On 12/7/12 10:32 AM, "Eric Osterweil" <[email protected]> wrote:

>
>On Dec 7, 2012, at 7:56 AM, Montgomery, Douglas wrote:
>
>> I just want to point out that I was on a different train.  Discussing
>>the
>> supposition that query&cahce arch's behave differently that batch pull
>> archs in either startup or steady state performance.  I was not
>>commenting
>> on the whole trust/business model discussion.
>> 
>> 
>> I was replying to Eric's suggestion that DNS-like systems are an example
>> of the on-demand architectural choice.
>
>Doug, this is getting silly.  If you have a system that _requires_ full
>state of all data producers in the entire world before it can begin, then
>you are talking about a _much_ different architecture than one that only
>queries for _relevant_ information when it becomes relevant.  If you use
>the latter for the former's goals, or the former for the latter's goals
>then so be it, but they are designed with different precepts.
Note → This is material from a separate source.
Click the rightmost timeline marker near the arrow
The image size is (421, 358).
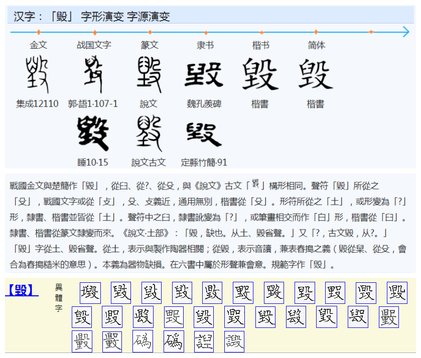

What is silly is our failure to communicate.

If the initial immediate requirement of a demand driven system is to
individually query for 90%+ of the total information in the system, how is
that different that pre-fetching it all?

DFZ Router with 500K unique routes needs to validate its RIB using a
demand-based validator that just came up.

How would you like the demand system to perform those resolutions?  What
is your time estimate for how long the cold started demand driven
"validator" will take to validate all of those entries?

You are right that they are different architectural models.  No argument
there.   Their use for the problem we are discussing, will result in that
difference being moot from a performance scaling perspective.

No argument that the architectures are different.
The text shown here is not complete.